C’est dans les locaux de la Foire internationale de Sfax que le président et candidat du parti Al Badil Ettounsi, M. Mehdi Jomâa, a tenu un important meeting dans la deuxième ville du pays, ce vendredi 6 septembre, réunissant une très importante foule, formée des sympathisants du parti et de son candidat et de nombreux citoyens, que la salle en question n’a pu contenir.

Etape importante de sa campagne électorale, M. Mehdi Jomâa a rappelé aux présents que malgré le passé élogieux de cette ville, son histoire et son poids économique, n’a pas eu l’intérêt qu’elle mérite depuis les premières années de l’indépendance, et sur ce constat, M. Jomâa s’est engagé devant l’assistance à œuvrer pour la résolution de tous les problèmes que rencontre la deuxième ville du pays, et ce, en créant le Pôle de développement économique de Sfax qui lui permettra de réaliser son décollage économique effectif.

Ce qui se répercutera sur le problème du chômage et sur la vie du citoyen en général et en fera une importante métropole économique à l’image de Tanger qui se confond avec d’autres villes européennes par son essor, son développement et son rayonnement.

M. Mehdi Jomâa a insisté sur la nécessité de faire de Sfax une réelle capitale économique, non pas du Sud, mais de toute la Tunisie, et que l’équipe qui travaille avec lui depuis plus de deux ans, a préparé les études nécessaires au développement de toutes les régions, y compris Sfax qui jouit d’un plan de développement cohérent qu’il veillera à appliquer dès qu’il sera élu président de la République.

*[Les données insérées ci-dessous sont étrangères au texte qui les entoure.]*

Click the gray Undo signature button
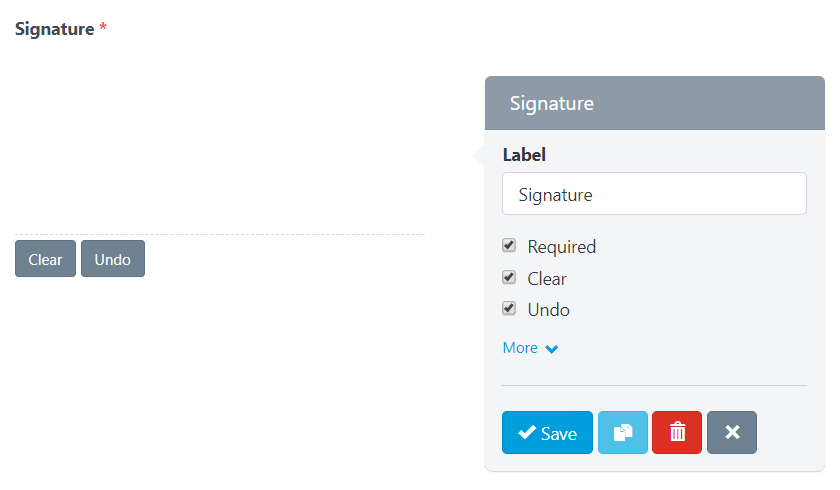Viewport: 840px width, 490px height. point(113,259)

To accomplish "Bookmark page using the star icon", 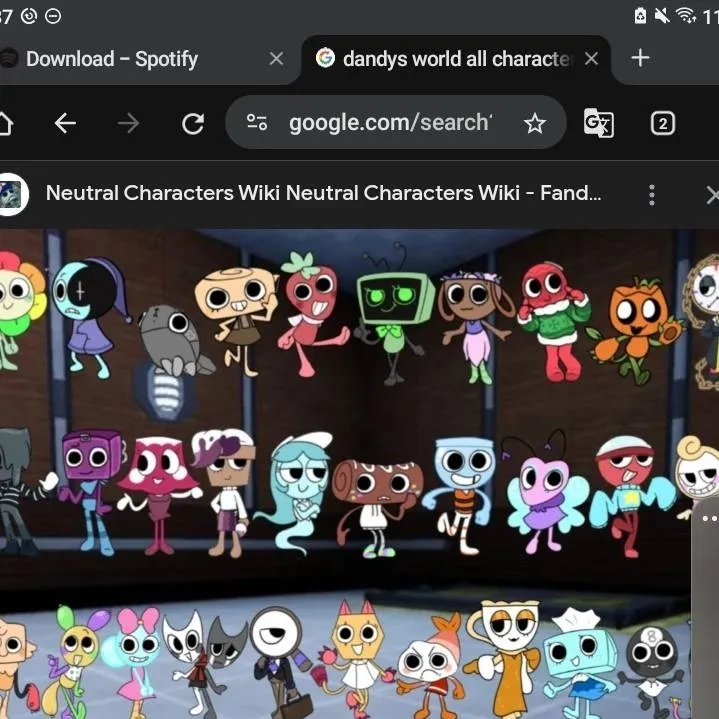I will point(535,123).
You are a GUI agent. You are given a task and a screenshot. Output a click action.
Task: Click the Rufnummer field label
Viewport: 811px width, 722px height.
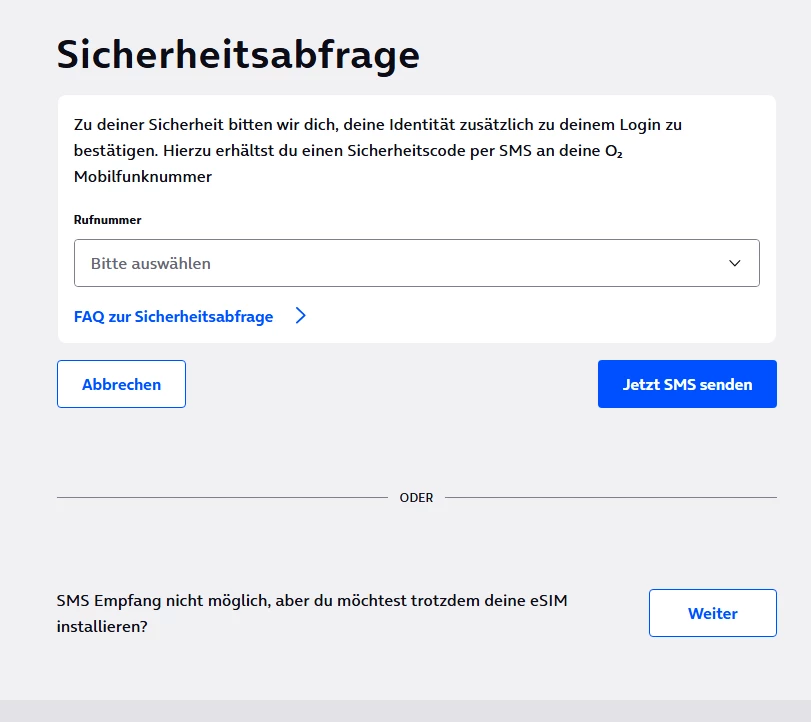pos(108,219)
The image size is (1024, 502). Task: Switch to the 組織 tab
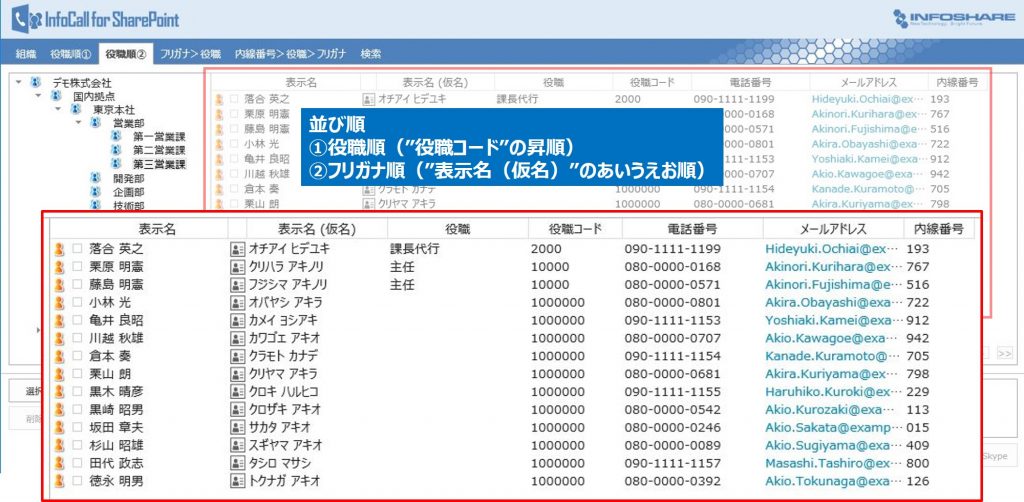pos(25,53)
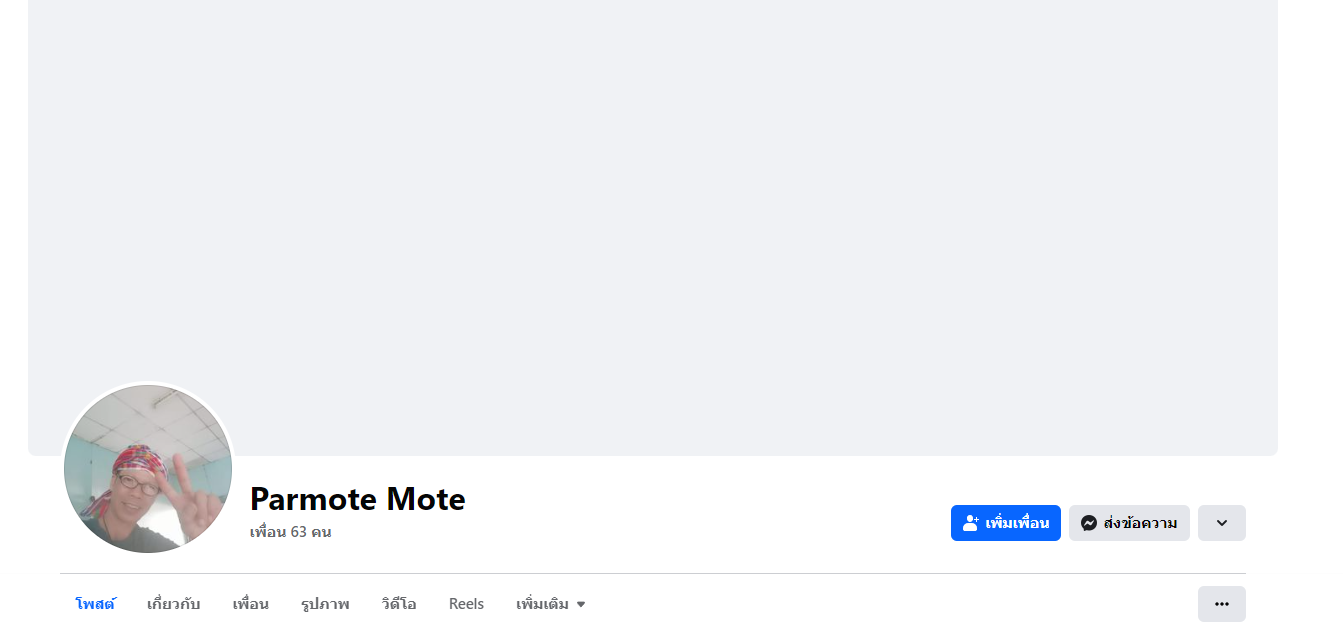1343x625 pixels.
Task: Open the Reels tab
Action: tap(466, 604)
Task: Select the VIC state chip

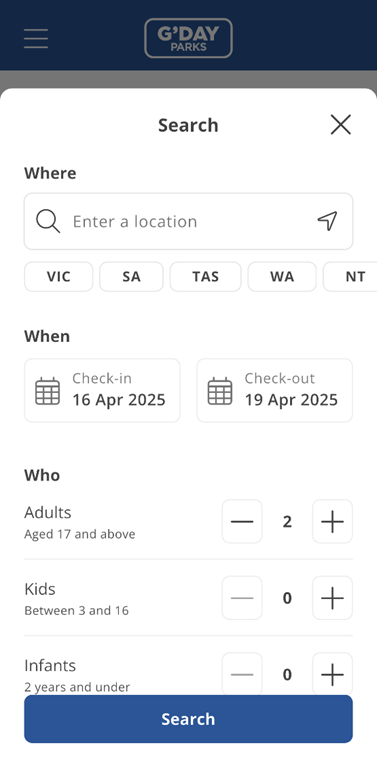Action: coord(58,277)
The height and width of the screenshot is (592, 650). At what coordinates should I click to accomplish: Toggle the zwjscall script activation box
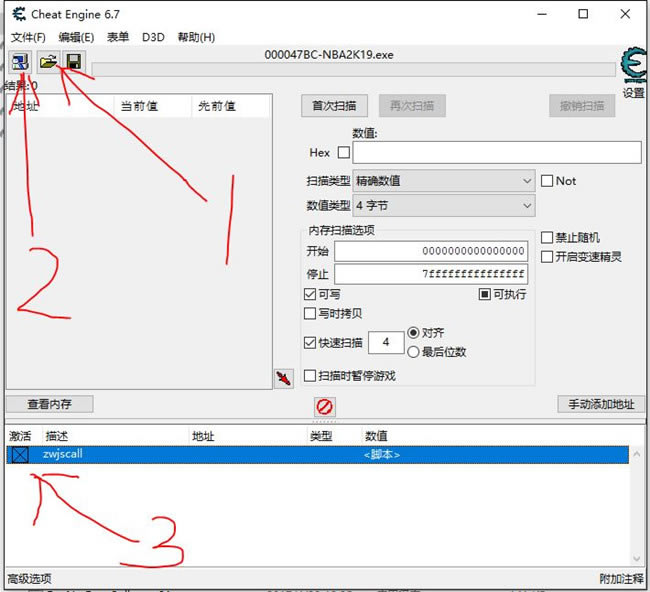pos(20,455)
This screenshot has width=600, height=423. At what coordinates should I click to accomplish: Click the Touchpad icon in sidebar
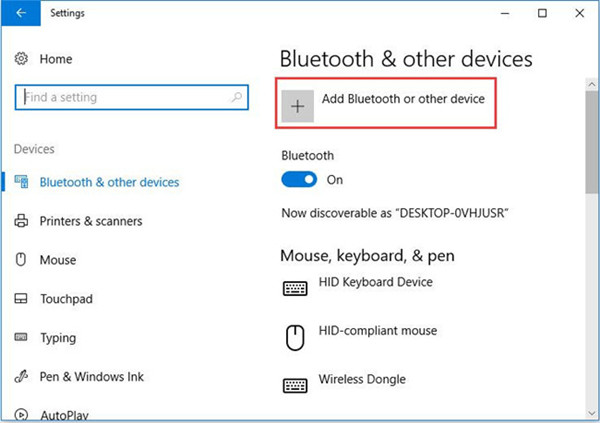pos(21,299)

Le président du parti Al Badil a précisé d’autre part qu’aucun candidat à ces élections présidentielles ne peut prétendre assumer ce poste de président s’il ne dispose pas de l’expérience de la gestion de l’Etat et de fortes relations internationales qui lui permettront de mener des discussions profitables au pays avec les grands investisseurs du monde et de les encourager et les convaincre à investir dans notre pays.

Alors que la force des relations qu’il entretient avec des pays et des institutions internationales et leur diversité ne peut que jouer un rôle prépondérant et positif dans la reprise économique, et delà, dans l’amélioration de la situation du citoyen tunisien qui se sent aujourd’hui face à un réel danger et face à un avenir flou, en raison de ce qu’ont légué les gouvernements successifs des dernières années comme chiffres et résultats alarmants, particulièrement celui en exercice, prouvant qu’il lui est impossible de mener une quelconque réforme dans quelque domaine que ce soit.